The Syrian Observatory for Human Rights said IS blew up the pipeline near the T-4 military airport in the east of central Homs province shortly after midnight.

"This pipeline was used to carry gas into the suburbs of Damascus and Homs to generate electricity and provide heating in individual homes," said Observatory head Rami Abdel Rahman.

IS has seized a number of oil and gas fields in Homs province, most recently during its offensive on the ancient city of Palmyra.

These fields were key to Syria's embattled regime, which relied on them for power generation in its dwindling areas of control.

"Any hit to the regime's gas supply is important, because its resources are very low," Abdel Rahman told AFP.

While IS has made use of oil fields it has captured to generate income, processing natural gas is much trickier, according to Yezid Sayigh, an analyst at the Carnegie Middle East Centre in Beirut.

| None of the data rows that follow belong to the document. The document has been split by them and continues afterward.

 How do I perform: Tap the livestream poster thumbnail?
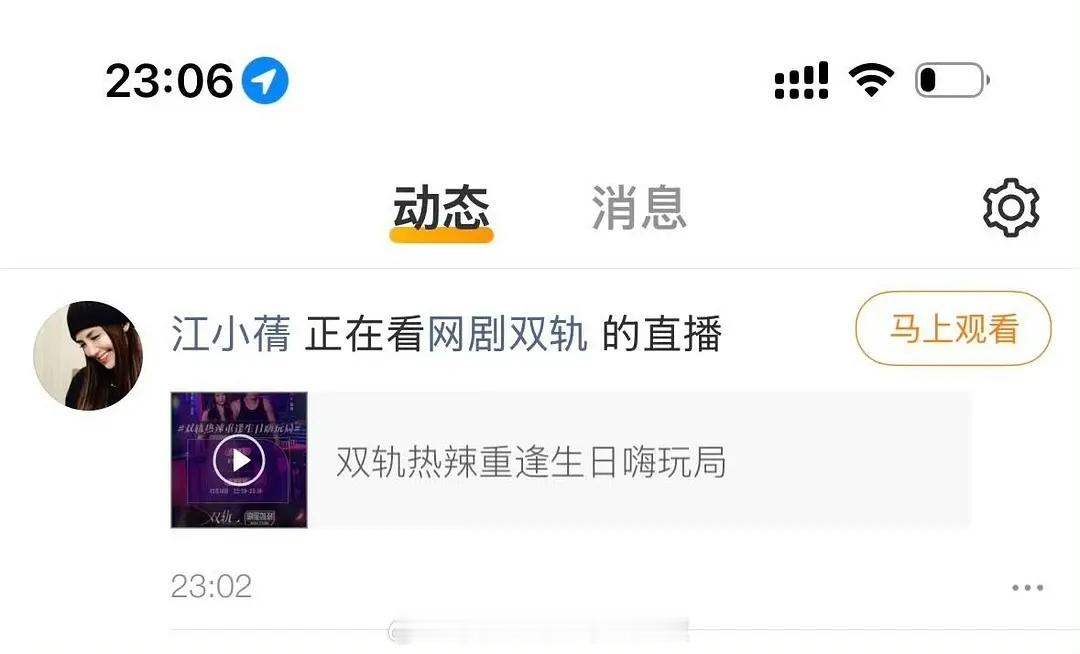click(239, 460)
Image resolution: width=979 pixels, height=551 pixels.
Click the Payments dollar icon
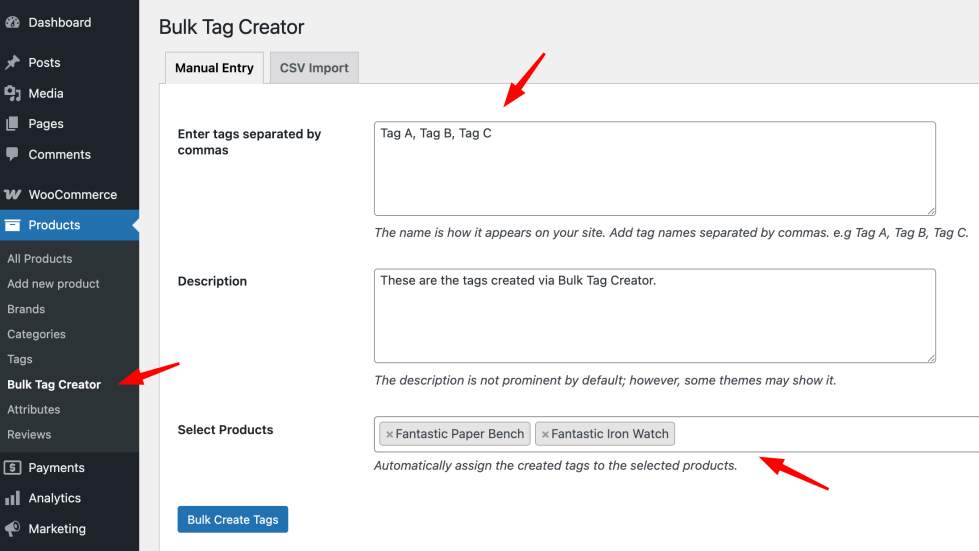point(12,467)
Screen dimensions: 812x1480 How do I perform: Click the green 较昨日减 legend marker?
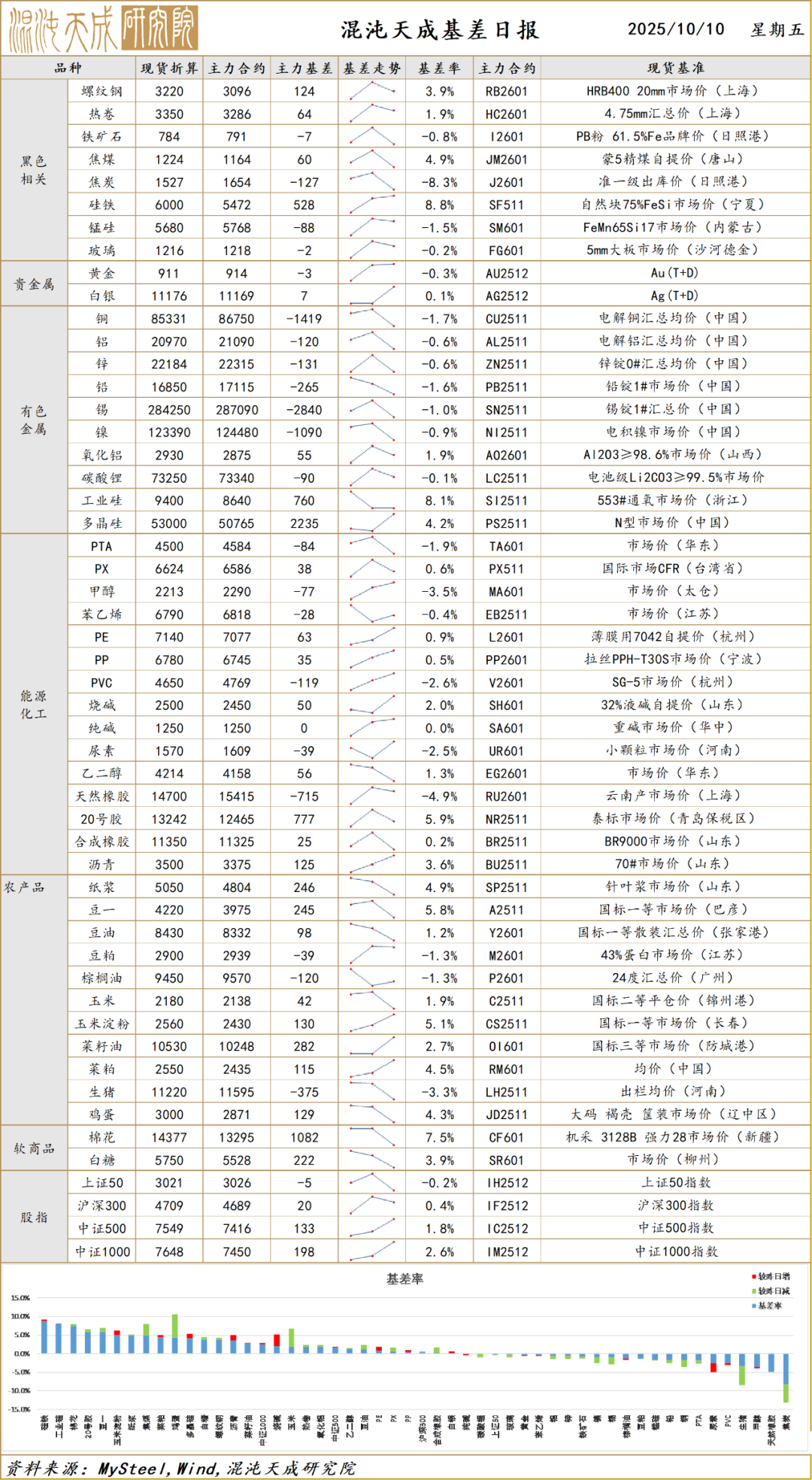753,1291
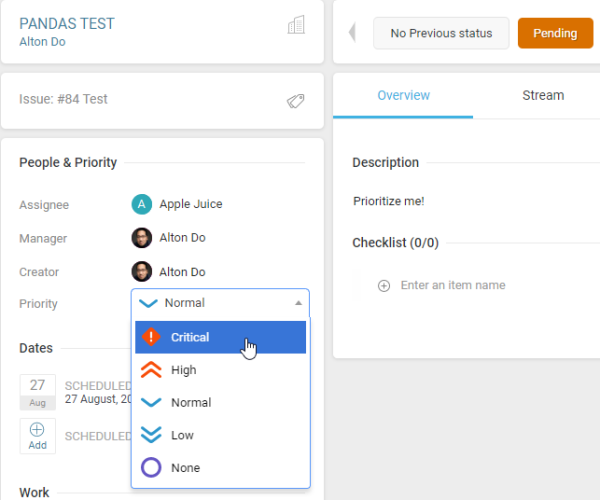This screenshot has width=600, height=500.
Task: Click the 27 Aug calendar icon
Action: [37, 392]

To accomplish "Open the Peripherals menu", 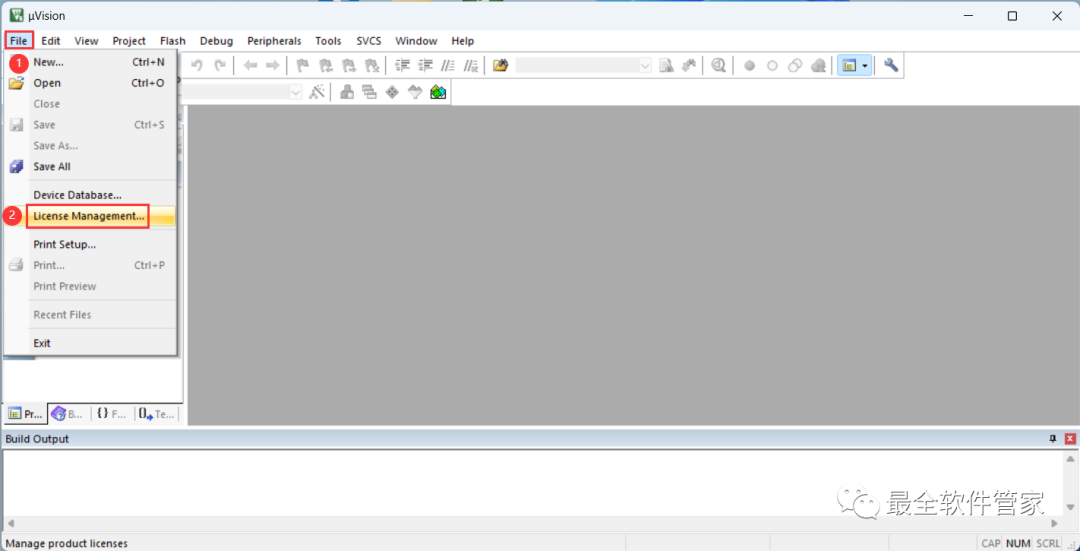I will (274, 41).
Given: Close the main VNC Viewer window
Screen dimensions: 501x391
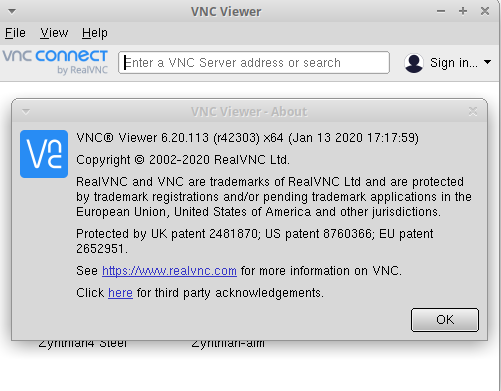Looking at the screenshot, I should [x=485, y=11].
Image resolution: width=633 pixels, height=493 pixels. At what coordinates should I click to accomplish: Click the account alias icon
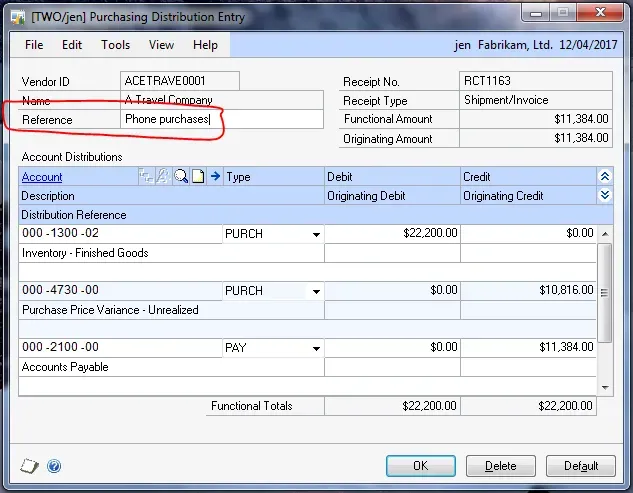pyautogui.click(x=163, y=177)
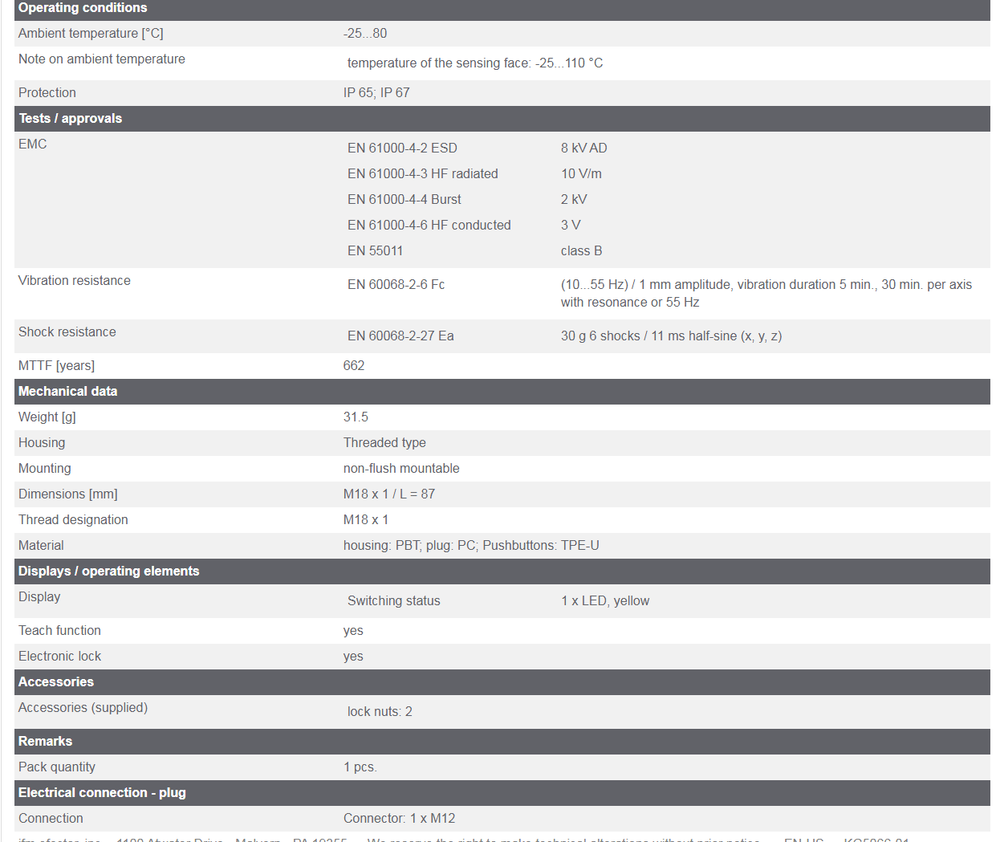
Task: Click the dimensions value M18 x 1 / L = 87
Action: (x=389, y=494)
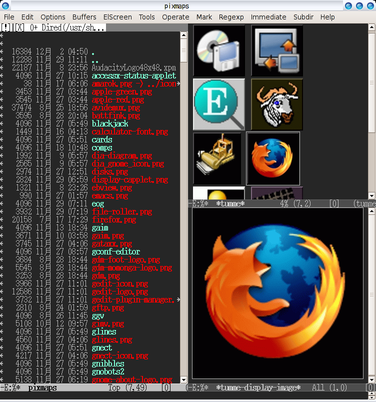376x402 pixels.
Task: Click the window menu icon in title bar
Action: [5, 5]
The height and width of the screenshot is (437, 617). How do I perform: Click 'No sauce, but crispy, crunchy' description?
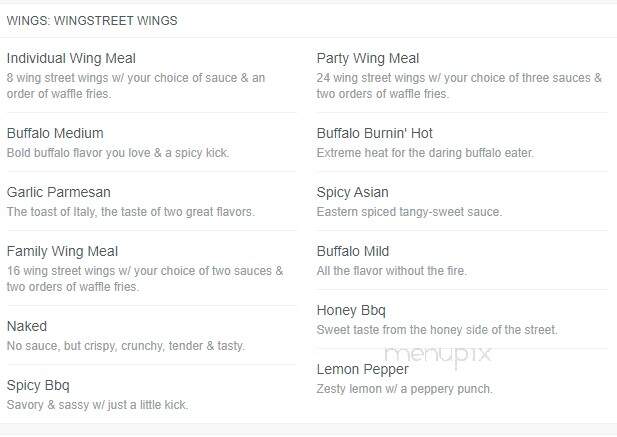tap(126, 346)
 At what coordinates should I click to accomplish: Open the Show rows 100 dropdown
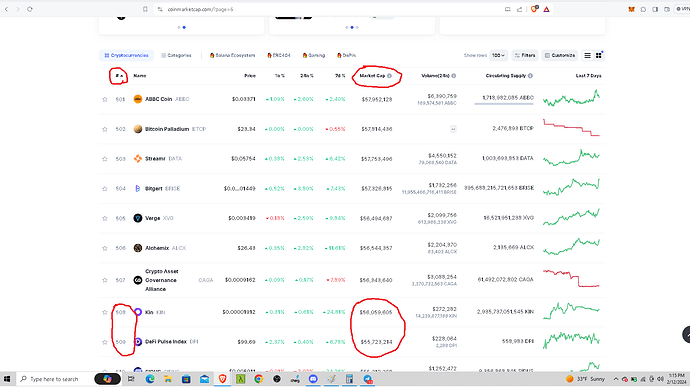(499, 55)
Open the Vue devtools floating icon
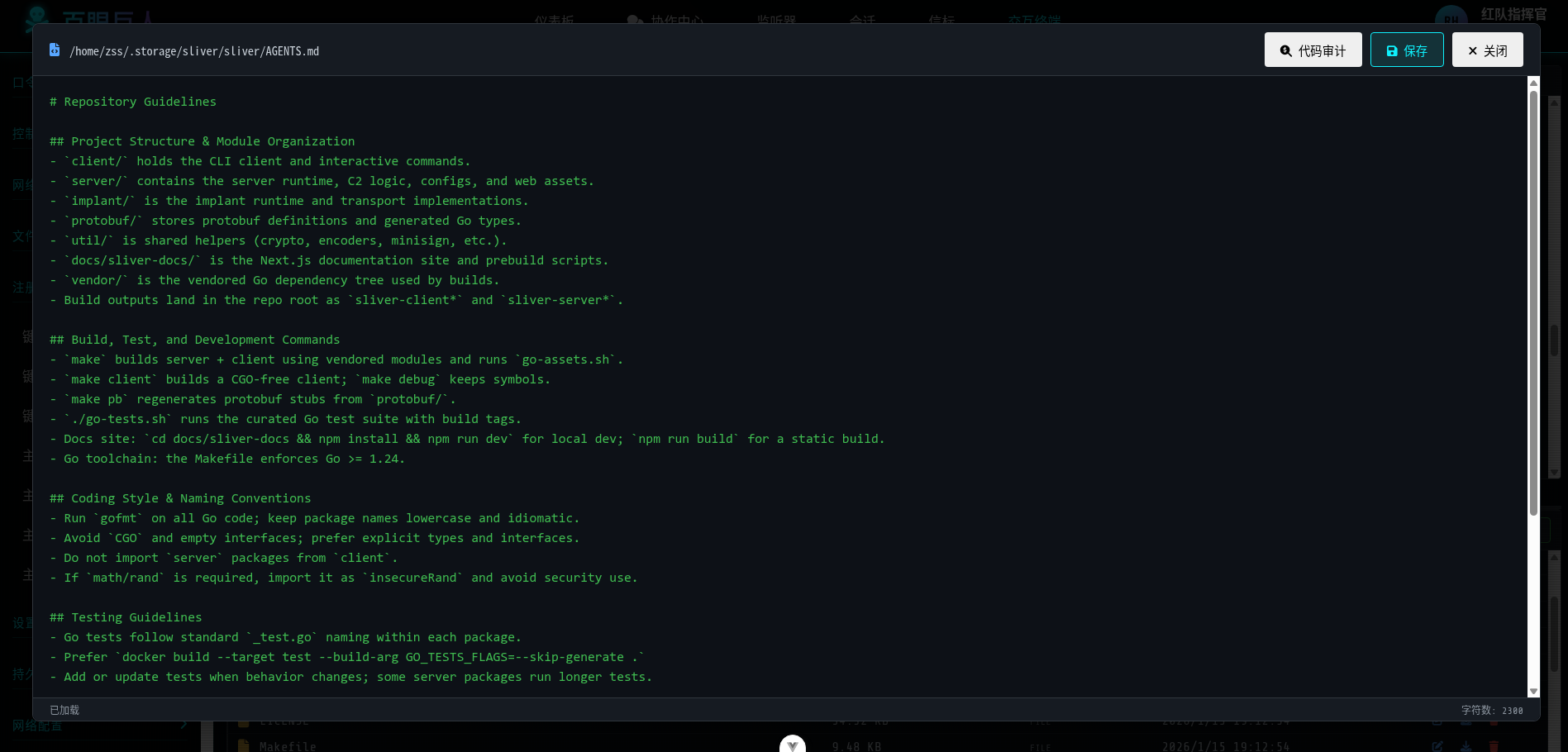This screenshot has width=1568, height=752. [792, 745]
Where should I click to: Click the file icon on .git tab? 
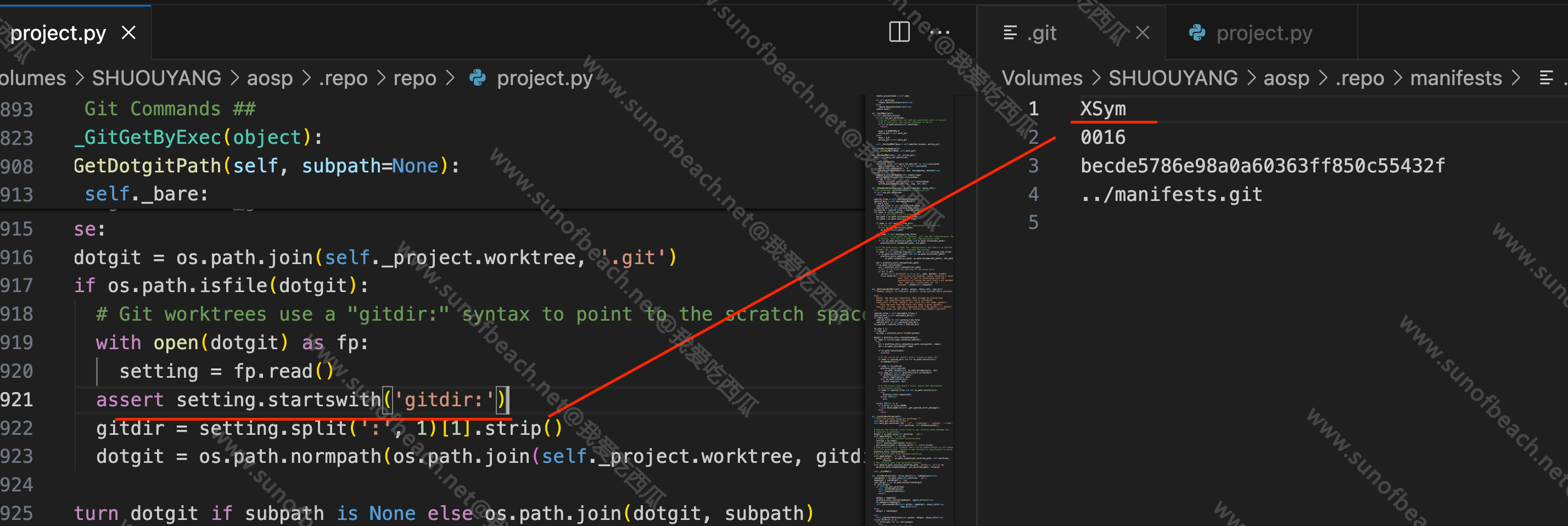pos(1010,33)
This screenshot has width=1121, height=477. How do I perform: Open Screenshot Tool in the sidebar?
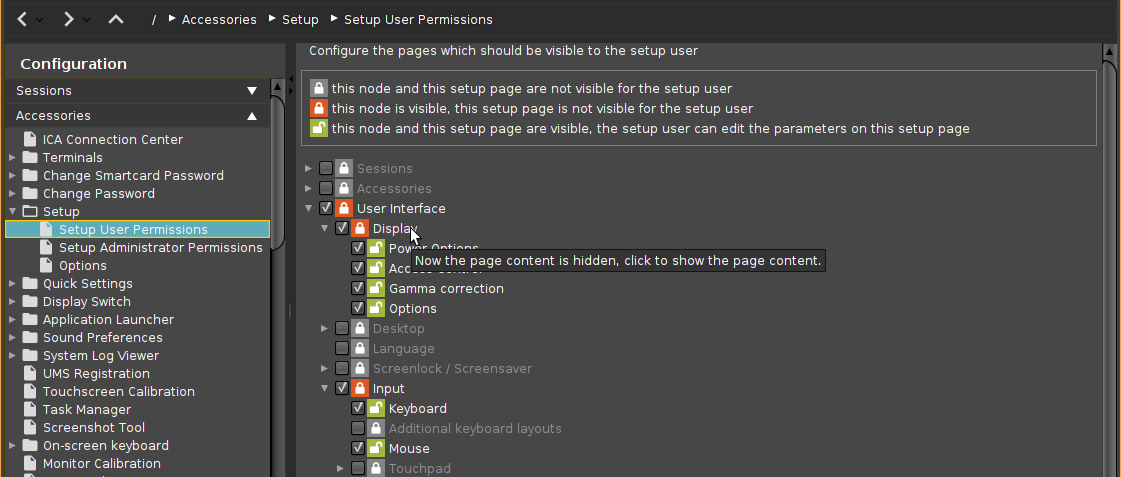(94, 428)
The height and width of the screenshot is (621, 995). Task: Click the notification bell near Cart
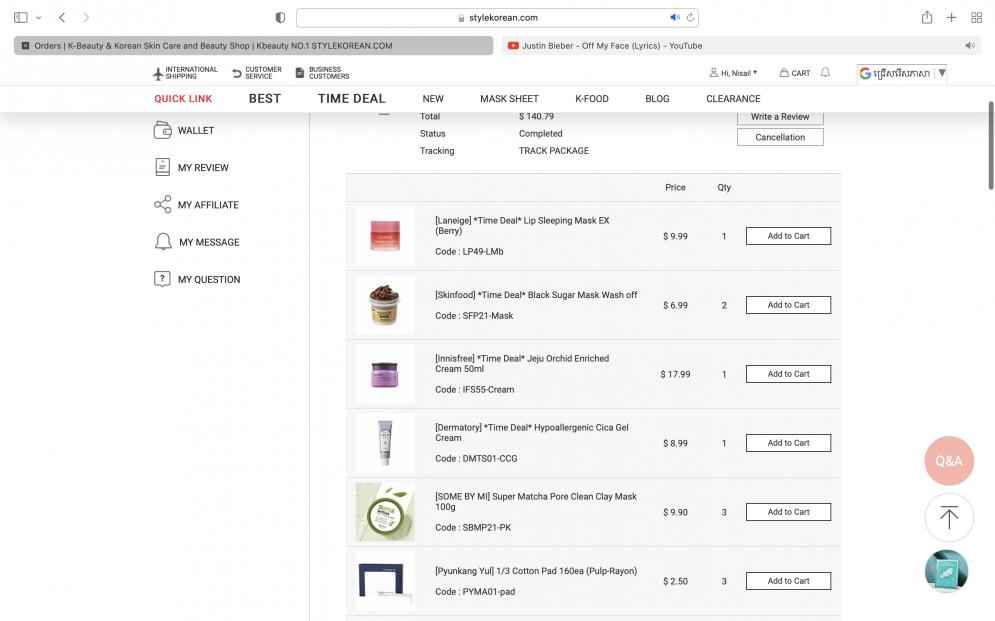(825, 73)
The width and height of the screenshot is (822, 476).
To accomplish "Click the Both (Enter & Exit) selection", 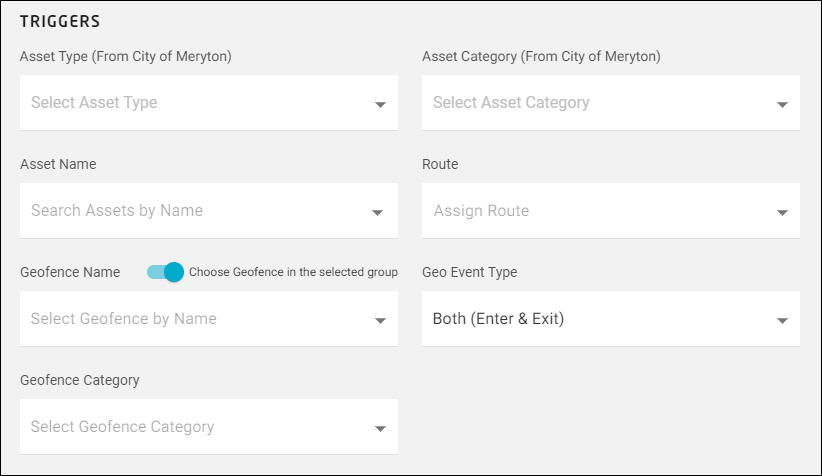I will pyautogui.click(x=590, y=318).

Blowing up gas pipelines demonstrates that "the name of its game for now is denial of key resources to the regime," Sayigh wrote recently.

Government forces lost Palmyra to IS on May 21, and ceded additional territory southwest of the city in the following days.

They have also withdrawn from the majority of Syria's northwest Idlib province, where a rebel coalition including IS's jihadist rival, the Al-Nusra Front, has consolidated its control.

Military aircraft regularly strike rebel-held areas in the province and on Wednesday the Observatory said regime raids killed 10 civilians, including three children, in the town of Saraqeb.

The country's conflict, which began with anti-government demonstrations in March 2011, has killed more than 230,000 people and forced millions to flee. (++++)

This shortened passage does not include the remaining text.